→ **What is asked**: Could you continue the interview about "Son Called Moon", picking up right after its last line?

>> begin Extract

JACOB: I think these were the major themes of my life the last 10 years. 

It’s funny because now I feel like i’m at the dawn of a new phase of life with very different themes – responsibility, balance, joyfulness, resilience. 

Everything up until now has been very much about freedom, identity and desire.

I think I felt very limited, constricted and restrained as a teenager.

I was on a confusing journey with sexuality and with my religious identity as a Jewish man. I had hidden myself under many layers of shame and pain, buried myself under the chips on my shoulder. 

When I moved to Israel at the age of 22, it felt like I was bursting at the seams, searching desperately for any kind of wisdom, experience, or relationship that would open me up, that would make me feel liberated, seen, loved. validated. 

Son Called Moon became this pure and mystical artistic space in which I was processing this spiritual journey, unpacking my own mental and emotional scaffolding, and ultimately writing my own story,  in the way that I wanted it to unfold.

HAPPY: You adopt the persona of the moon and chart your relationship with the sun. How did you develop this narrative, and what does it represent for you?

JACOB: The original seed of the story was about a guru and a disciple who struggle for power, for intimacy, and ultimately, seek unity and oneness. 

The idea was a story of a very unique relationship between two mystical beings who, in the end, discover that they are two halves of the same soul. 

Ultimately, the story settled in a cleaner version of two beings, Moon and Sun, whose relationship tells the story of the journey from manipulation and control, to partnership and vulnerability.

This represents many things for me – it is the journey of a man’s love for his mother transmuting into love for a feminine partner. 

And on a larger scale, it is the story of the love between man and God, evolving from an archaic dynamic of dogma and commandment to a romantic, erotic, deep and playful love.

HAPPY: You worked on ‘Son Called Moon’ for six years. Can you share some insights into your creative process and how the project evolved over time?

JACOB: Working on SCM was like peeling away at thin thin layers of a precious stone which only reveal themselves one at a time. 

Sometimes it felt like I was creating it but often it felt like SCM was creating me.

>> end Extract
>> begin Dataset content

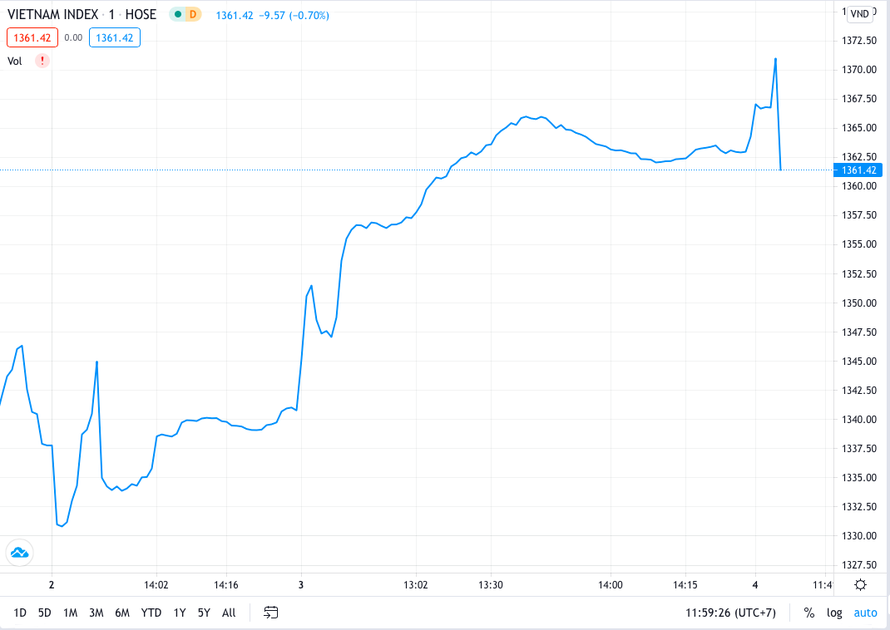Open timezone menu showing UTC+7
Viewport: 890px width, 630px height.
click(730, 613)
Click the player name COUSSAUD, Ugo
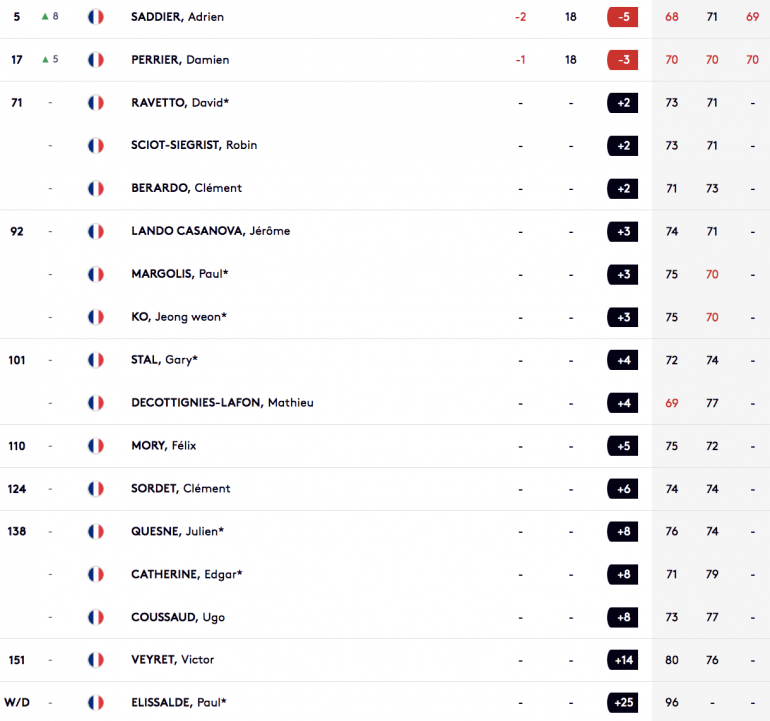Image resolution: width=770 pixels, height=721 pixels. click(x=178, y=617)

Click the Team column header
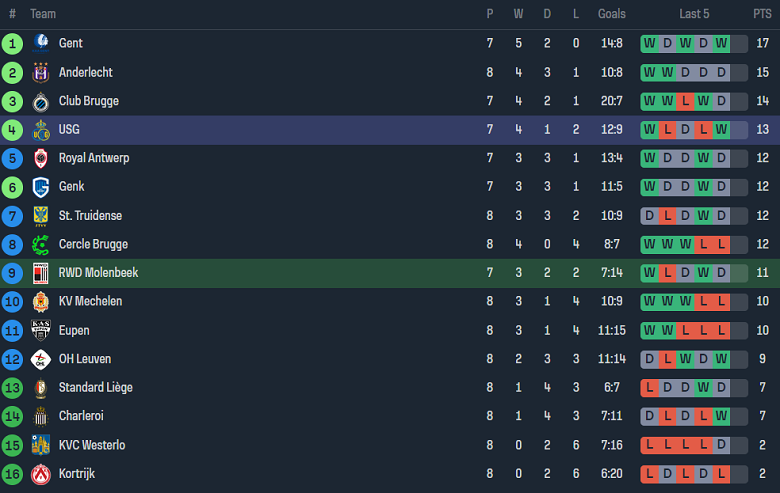coord(43,14)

>> end Dataset content

→ **Output for this exercise**:
I would have epiphanies about the show which would then inform revelations about my own life. I would write songs for characters without much thought and then years later I would rediscover the song and it would speak to me and my life on such a deep level.

When it came to bringing the show to the stage it was like weaving together the final threads of the tapestry. 

I would dive back into the archives to find random recordings, notes on my phone, videos of me playing piano, and these gems would become the depth and breadth of the SCM experience, as I would use them to fill in all the gaps that I needed to make the show feel complete.

HAPPY: You collaborated with your sister Tali Wenig and other artists on the project. How did these collaborations shape the final product?

JACOB: The collaborations with my grandmother Vivienne and my sister Tali became iconic elements of SCM. With both of them I only had one recording session to capture their voices reading my texts. 

These sessions were meaningful and exciting and beautiful but the real magic happened as I heard those recordings again and again, in the mixing process, in the rehearsal process, in the performances. 

They both came to represent very specific voices within myself which were guiding lights on my spiritual journey and to my creative process.

HAPPY: Your sound blends elements of folk, acoustic, and poetic lyrics. Who are some of your biggest musical influences, and how do they impact your style?

JACOB: The most significant is arguably Jason Robert Brown, an NYC based contemporary musical theatre composer. 

I saw a rendition of his musical Songs for a New World at Chapel off Chapel in 2007 when I was 13. This is the same room where SCM premiered in June. 

Other super notable more pop/folk musical influences were John Mayer, Josh Pyke, Lior, Maro, Jacob Collier, Jonatha Brooke, Duncan Sheik and Bon Iver.

HAPPY: Your lyrics are incredibly vulnerable and authentic. Can you talk about the importance of sharing your personal story through music?

JACOB: I don’t know if the importance for me is about sharing the personal story but rather finding a way to make the personal universal. I have quite an aversion to sort of “dear diary” songs because I find them self indulgent and not genuinely generous to the listener. 

I think many of my older songs were like this. With SCM I worked very hard to tell a very personal story but to craft it in such a way that it could carry everybody else’s stories in them. 

I think the personal narrative is important but the process of alchemising that close and intimate feeling into something true on a deeper universal level, that is where the artistic magic happens for me.

HAPPY: ‘Son Called Moon’ was adapted into a musical that ran in Melbourne. What was that experience like, and are there plans for future theatrical adaptations?

JACOB: It was an absolute dream come true!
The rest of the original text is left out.